Other organizations supporting the approval of flibanserin included the National Council of Women's Organizations, the Black Women’s Health Imperative, the Association of Reproductive Health Professionals, National Consumers League, and the American Sexual Health Association.
The approval was opposed by the National Women's Health Network, the National Center for Health Research and Our Bodies Ourselves. A representative of PharmedOut said "To approve this drug will set the worst kind of precedent — that companies that spend enough money can force the FDA to approve useless or dangerous drugs." An editorial in JAMA noted that " Although flibanserin is not the first product to be supported by a consumer advocacy group in turn supported by pharmaceutical manufacturers, claims of gender bias regarding the FDA’s regulation have been particularly noteworthy, as have the extent of advocacy efforts ranging from social media campaigns to letters from members of Congress".
Acquisition by Valeant Pharmaceuticals
On 20 August 2015 Valeant Pharmaceuticals and Sprout Pharmaceuticals announced that Valeant will acquire Sprout, on a debt-free basis, for approximately $1 billion in cash, plus a share of future profits based upon the achievement of certain milestones.
The initial response since the 2015 introduction of flibanserin to the U.S. market was slow with 227 prescriptions written during the first three weeks.

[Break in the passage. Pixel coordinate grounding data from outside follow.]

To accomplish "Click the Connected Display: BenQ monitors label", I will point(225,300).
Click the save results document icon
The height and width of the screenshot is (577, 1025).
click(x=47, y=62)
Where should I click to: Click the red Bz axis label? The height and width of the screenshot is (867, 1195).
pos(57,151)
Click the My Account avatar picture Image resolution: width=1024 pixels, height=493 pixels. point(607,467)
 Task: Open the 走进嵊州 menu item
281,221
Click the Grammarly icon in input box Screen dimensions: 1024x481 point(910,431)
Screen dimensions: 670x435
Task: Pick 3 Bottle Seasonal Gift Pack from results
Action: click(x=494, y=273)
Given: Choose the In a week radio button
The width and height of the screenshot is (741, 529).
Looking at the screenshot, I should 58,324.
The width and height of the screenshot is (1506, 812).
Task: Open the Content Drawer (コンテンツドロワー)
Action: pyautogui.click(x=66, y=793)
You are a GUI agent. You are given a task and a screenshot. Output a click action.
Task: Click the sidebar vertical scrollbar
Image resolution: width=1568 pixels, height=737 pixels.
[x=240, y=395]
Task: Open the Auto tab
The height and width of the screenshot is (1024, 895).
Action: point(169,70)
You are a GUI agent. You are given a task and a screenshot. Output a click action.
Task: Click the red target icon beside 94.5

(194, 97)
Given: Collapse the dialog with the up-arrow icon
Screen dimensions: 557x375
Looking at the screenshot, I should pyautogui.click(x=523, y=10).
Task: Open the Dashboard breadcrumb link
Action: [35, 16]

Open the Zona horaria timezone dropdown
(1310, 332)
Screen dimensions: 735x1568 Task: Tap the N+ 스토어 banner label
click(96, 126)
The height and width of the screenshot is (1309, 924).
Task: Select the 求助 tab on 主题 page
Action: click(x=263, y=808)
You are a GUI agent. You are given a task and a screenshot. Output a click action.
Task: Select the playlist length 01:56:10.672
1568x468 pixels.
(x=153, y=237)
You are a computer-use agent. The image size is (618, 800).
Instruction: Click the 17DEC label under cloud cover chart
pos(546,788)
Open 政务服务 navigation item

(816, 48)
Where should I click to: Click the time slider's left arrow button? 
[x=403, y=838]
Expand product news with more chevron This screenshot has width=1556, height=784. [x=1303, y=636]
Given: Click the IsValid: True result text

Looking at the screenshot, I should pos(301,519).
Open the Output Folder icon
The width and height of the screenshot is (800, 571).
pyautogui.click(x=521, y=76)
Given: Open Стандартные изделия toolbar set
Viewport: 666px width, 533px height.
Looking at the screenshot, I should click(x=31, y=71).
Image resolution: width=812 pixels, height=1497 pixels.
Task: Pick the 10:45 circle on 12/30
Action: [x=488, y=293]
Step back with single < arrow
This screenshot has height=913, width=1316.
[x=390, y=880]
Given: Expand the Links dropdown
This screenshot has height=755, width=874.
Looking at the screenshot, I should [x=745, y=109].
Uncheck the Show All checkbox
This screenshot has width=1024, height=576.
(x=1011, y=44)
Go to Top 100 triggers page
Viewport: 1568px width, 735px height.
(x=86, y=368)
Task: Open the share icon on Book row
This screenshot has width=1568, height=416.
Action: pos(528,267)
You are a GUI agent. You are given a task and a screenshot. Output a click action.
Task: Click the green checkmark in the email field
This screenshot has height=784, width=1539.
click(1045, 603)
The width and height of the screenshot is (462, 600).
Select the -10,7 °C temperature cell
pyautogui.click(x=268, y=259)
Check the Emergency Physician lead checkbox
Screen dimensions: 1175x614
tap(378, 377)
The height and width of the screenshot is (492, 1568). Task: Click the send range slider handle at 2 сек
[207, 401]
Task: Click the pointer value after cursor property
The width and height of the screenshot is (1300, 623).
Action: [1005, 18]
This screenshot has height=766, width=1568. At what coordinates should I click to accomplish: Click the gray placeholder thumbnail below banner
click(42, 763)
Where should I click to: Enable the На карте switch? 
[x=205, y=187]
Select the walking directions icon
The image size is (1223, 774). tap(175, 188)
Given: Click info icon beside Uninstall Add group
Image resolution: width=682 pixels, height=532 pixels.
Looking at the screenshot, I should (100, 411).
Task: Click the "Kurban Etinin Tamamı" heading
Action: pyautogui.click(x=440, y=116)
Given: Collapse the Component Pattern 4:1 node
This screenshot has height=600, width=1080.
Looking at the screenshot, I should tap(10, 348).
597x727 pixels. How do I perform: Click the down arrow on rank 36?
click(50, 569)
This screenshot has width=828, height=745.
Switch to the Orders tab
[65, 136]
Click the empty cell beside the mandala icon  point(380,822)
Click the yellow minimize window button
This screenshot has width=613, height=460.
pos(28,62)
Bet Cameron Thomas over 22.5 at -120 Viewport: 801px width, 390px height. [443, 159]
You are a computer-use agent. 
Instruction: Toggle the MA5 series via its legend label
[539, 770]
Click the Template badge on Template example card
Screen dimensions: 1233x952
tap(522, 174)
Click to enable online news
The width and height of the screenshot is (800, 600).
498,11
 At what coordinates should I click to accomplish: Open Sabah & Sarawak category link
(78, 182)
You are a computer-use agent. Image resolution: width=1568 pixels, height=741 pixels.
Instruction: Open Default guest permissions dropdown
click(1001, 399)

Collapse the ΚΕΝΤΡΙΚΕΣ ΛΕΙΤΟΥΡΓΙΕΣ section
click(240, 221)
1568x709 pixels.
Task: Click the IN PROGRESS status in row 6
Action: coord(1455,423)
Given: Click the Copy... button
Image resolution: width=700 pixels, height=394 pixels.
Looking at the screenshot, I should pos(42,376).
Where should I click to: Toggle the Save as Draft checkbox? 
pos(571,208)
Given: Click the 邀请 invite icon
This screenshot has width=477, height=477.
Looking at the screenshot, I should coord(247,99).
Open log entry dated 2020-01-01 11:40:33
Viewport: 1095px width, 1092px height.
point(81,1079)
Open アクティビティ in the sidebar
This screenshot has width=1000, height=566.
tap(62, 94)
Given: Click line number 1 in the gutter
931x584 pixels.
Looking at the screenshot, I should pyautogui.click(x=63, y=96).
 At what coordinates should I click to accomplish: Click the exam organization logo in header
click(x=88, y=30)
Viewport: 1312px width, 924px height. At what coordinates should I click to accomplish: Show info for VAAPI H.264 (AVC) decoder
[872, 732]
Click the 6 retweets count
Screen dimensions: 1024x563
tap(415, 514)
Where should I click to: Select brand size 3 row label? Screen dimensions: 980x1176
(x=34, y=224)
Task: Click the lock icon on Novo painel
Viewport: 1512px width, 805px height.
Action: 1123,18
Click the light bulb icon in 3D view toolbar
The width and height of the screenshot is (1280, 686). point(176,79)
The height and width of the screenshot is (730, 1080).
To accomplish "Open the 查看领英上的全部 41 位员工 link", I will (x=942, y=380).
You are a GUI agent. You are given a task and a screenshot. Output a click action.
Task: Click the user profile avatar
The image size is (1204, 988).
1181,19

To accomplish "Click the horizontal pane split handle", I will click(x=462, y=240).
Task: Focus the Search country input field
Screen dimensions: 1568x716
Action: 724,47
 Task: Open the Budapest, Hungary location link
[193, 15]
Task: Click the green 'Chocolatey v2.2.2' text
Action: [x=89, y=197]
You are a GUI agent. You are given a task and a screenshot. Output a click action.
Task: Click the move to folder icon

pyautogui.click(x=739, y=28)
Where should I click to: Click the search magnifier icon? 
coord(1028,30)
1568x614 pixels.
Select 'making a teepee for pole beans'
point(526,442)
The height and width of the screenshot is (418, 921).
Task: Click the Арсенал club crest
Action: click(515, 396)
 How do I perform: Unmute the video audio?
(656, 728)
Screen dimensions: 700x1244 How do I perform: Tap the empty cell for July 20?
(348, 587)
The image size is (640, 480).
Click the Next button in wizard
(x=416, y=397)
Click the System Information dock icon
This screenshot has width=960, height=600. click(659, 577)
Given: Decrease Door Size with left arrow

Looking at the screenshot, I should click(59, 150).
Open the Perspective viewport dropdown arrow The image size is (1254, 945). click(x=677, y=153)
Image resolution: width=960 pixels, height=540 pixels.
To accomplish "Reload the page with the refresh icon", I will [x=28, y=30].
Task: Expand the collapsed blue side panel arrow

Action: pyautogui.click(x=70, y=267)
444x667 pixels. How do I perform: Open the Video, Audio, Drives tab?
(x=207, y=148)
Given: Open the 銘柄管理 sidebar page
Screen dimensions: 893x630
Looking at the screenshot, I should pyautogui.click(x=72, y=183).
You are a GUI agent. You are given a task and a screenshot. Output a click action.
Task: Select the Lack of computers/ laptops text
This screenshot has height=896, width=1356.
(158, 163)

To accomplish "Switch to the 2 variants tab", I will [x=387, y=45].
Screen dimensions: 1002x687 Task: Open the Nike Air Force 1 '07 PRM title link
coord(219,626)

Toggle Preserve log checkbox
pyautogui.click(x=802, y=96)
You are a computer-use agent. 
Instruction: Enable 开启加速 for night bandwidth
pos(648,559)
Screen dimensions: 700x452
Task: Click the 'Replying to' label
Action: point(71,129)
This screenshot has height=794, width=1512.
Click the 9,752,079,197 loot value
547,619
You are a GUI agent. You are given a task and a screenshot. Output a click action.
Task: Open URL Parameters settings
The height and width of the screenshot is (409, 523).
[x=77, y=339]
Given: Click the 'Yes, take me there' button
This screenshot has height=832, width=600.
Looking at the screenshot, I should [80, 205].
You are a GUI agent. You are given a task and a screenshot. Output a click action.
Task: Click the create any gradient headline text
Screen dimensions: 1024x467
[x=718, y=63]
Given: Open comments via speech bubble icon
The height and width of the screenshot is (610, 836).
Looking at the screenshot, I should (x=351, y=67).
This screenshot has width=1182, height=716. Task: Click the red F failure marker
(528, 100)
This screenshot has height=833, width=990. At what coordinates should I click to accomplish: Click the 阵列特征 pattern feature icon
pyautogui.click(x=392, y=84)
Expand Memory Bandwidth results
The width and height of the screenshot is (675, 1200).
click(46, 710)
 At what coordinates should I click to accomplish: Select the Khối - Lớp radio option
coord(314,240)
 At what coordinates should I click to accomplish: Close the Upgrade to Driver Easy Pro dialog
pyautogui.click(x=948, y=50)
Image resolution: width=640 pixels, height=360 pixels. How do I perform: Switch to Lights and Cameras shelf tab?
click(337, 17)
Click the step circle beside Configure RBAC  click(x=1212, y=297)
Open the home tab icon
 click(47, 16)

The slow response may be related to a number of factors: physicians require an about 10 minute online training to get certified, women are not allowed to drink alcohol, the medication has to be taken daily and is costly, about US$800 per month, and questions about the drug's efficacy and need. Prescriptions for the drug continue to be few with less than 4,000 being made as of February 2016.